The stdio.h header contains various declarations for input/output (I/O) using an abstraction of I/O mechanisms called streams. For example there is an output stream object called stdout which is used to output text to the standard output, which usually displays the text on the computer screen.

If using angle brackets like the example above, the preprocessor is instructed to search for the include file along the development environment path for the standard includes.

#include "other.h"

If you use quotation marks (" "), the preprocessor is expected to search in some additional, usually user-defined, locations for the header file, and to fall back to the standard include paths only if it is not found in those additional locations. It is common for this form to include searching in the same directory as the file containing the #include directive.

NOTE: You should check the documentation of the development environment you are using for any vendor specific implementations of the #include directive.

HeadersEdit

The C90 standard headers list:

Headers added since C90:

#pragmaEdit

The pragma (pragmatic information) directive is part of the standard, but the meaning of any pragma depends on the software implementation of the standard that is used. The #pragma directive provides a way to request special behavior from the compiler. This directive is most useful for programs that are unusually large or that need to take advantage of the capabilities of a particular compiler.

#### PROBLEM DETAILS:
Reproduce the portion of the passage on C preprocessor directives between "The stdio.h header" and "containing the #include directive.", inclusive.

#### INFORMATION GIVEN:
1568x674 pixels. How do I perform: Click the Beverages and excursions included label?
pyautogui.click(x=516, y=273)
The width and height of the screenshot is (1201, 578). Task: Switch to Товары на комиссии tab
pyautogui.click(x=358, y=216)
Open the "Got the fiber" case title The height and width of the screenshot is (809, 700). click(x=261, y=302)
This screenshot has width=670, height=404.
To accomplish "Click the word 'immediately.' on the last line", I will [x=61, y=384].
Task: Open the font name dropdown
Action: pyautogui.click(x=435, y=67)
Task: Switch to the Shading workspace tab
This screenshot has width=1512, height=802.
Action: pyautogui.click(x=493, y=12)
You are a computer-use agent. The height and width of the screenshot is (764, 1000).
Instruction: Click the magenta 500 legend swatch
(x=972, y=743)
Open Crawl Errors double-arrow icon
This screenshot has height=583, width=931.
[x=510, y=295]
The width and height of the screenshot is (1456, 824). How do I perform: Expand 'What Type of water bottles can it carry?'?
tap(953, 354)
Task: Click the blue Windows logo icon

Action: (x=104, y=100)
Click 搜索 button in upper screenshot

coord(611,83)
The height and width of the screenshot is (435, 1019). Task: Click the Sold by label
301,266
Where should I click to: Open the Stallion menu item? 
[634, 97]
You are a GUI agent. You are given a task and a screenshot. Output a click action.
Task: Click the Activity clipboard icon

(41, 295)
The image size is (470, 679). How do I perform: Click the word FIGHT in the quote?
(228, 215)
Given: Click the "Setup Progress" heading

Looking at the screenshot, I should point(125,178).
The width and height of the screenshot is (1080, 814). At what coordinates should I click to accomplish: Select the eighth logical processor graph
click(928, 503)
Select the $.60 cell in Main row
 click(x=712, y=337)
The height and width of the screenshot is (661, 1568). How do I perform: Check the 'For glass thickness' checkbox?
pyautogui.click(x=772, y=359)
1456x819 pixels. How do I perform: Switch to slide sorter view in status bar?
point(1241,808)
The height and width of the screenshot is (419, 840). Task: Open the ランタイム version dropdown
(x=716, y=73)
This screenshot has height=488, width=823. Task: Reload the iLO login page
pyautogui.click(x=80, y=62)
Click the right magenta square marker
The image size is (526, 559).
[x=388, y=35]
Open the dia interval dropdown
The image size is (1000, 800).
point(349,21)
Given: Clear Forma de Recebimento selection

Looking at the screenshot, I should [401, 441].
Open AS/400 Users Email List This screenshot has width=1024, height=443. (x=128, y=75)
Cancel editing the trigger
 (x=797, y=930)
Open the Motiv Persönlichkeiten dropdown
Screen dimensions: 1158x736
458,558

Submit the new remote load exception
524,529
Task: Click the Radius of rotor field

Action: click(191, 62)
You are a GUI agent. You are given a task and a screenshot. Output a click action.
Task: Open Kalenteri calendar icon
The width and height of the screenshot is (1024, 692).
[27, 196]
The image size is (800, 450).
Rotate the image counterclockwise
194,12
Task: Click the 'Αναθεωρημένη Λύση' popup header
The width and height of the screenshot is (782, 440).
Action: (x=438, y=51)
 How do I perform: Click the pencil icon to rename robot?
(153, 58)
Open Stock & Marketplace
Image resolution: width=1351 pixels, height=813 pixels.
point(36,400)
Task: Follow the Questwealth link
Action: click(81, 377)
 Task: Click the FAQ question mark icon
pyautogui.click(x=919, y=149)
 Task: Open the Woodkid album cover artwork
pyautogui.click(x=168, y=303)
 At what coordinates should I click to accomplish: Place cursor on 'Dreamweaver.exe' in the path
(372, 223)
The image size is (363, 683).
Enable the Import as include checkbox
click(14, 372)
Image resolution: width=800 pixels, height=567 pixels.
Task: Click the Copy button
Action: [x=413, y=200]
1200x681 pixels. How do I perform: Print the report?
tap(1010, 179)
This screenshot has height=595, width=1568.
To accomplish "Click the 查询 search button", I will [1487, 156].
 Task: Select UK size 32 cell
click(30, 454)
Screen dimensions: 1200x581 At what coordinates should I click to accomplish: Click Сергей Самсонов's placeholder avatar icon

#### RESULT OF THE EXERCISE:
The stdio.h header contains various declarations for input/output (I/O) using an abstraction of I/O mechanisms called streams. For example there is an output stream object called stdout which is used to output text to the standard output, which usually displays the text on the computer screen.

If using angle brackets like the example above, the preprocessor is instructed to search for the include file along the development environment path for the standard includes.

#include "other.h"

If you use quotation marks (" "), the preprocessor is expected to search in some additional, usually user-defined, locations for the header file, and to fall back to the standard include paths only if it is not found in those additional locations. It is common for this form to include searching in the same directory as the file containing the #include directive.